Given text
I think it was The Hudsucker Proxy (1994) that made me vow never again to see anything made by the Coen brothers, Ethan and Joel. Though their first feature, Blood Simple, was a brilliant specimen of film noir, what critic David Thomson wrote about Hudsucker could be said about too many Coen movies: “the plot ponderous and flimsy, and the people stooges to a dumb comic-book style. A travesty.” I kept breaking my vow, and Fargo made me grateful I did, because it proved to be another marvelous crime story—salted by the brothers’ nihilistic cartooning but not overwhelmed by it. Two years ago, their meticulous (and surprisingly self-effacing) adaptation of Cormac McCarthy’s No Country for Old Men won the Oscar for Best Picture. That book’s corrosive nihilism made the Coen brand look like mere whining. I began to hope they had learned something.
Maybe they have and maybe they haven’t. Burn After Reading depends on more cartooning but contains biting satire, and the elaborate plotting comments on the greed and deviousness of the characters. Now we have A Serious Man, supposedly based on the misfortunes of the Coens’ father, and it’s as close to an all-American version of Kafka as we are likely to get. Larry Gopnik (played by Michael Stuhlbarg), a college physics teacher, feels his whole life is imploding. His wife not only demands a divorce but insists he move out of the house to make room for her already selected second husband. His brother is a mental case prone to gambling jags and sexual vagaries. One next-door neighbor is a gun-toting (and probably anti-Semitic) militia type, while the other is a “desperate housewife.” A student offers Larry a bribe to rescind a flunking grade, and Larry (improbably) cannot return it immediately—even though he wants to. A panel reviewing his tenure application sends discouraging signals. Two rabbis offer confusing advice, while a third—reputedly possessing answers to all of life’s questions—proves inaccessible.

Rows
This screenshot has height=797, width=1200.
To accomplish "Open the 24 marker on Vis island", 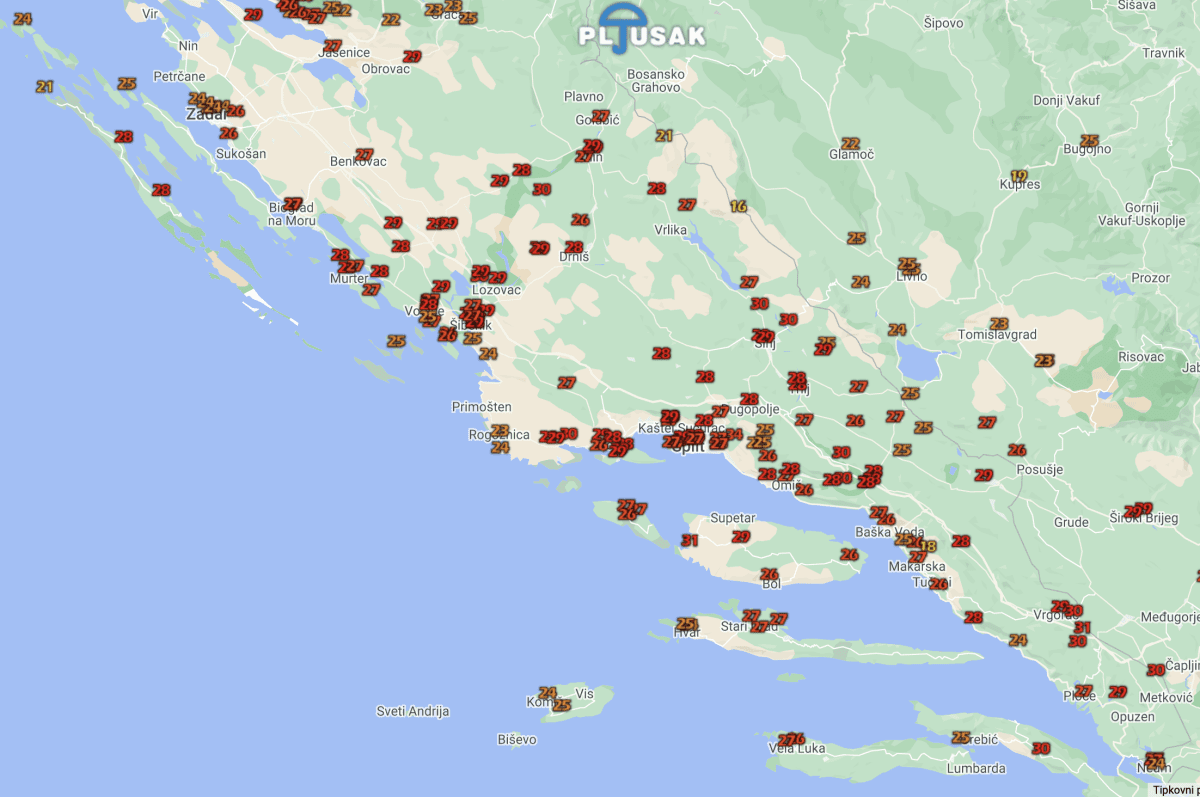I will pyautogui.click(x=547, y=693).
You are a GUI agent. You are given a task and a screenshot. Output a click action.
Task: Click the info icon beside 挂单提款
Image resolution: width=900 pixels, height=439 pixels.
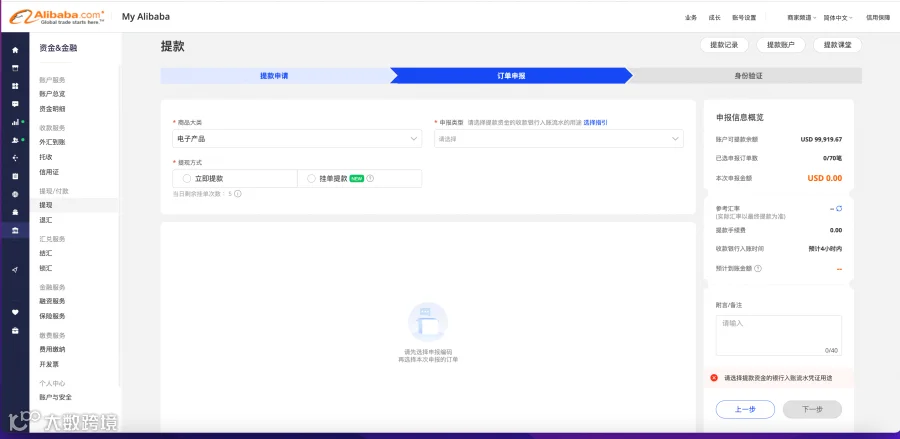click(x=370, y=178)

==

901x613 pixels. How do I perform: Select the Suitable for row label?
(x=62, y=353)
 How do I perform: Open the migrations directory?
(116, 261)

Your task
Quote the Coen brothers review word for word, from "I think it was" up to and including "had learned something.".

Solution
I think it was The Hudsucker Proxy (1994) that made me vow never again to see anything made by the Coen brothers, Ethan and Joel. Though their first feature, Blood Simple, was a brilliant specimen of film noir, what critic David Thomson wrote about Hudsucker could be said about too many Coen movies: “the plot ponderous and flimsy, and the people stooges to a dumb comic-book style. A travesty.” I kept breaking my vow, and Fargo made me grateful I did, because it proved to be another marvelous crime story—salted by the brothers’ nihilistic cartooning but not overwhelmed by it. Two years ago, their meticulous (and surprisingly self-effacing) adaptation of Cormac McCarthy’s No Country for Old Men won the Oscar for Best Picture. That book’s corrosive nihilism made the Coen brand look like mere whining. I began to hope they had learned something.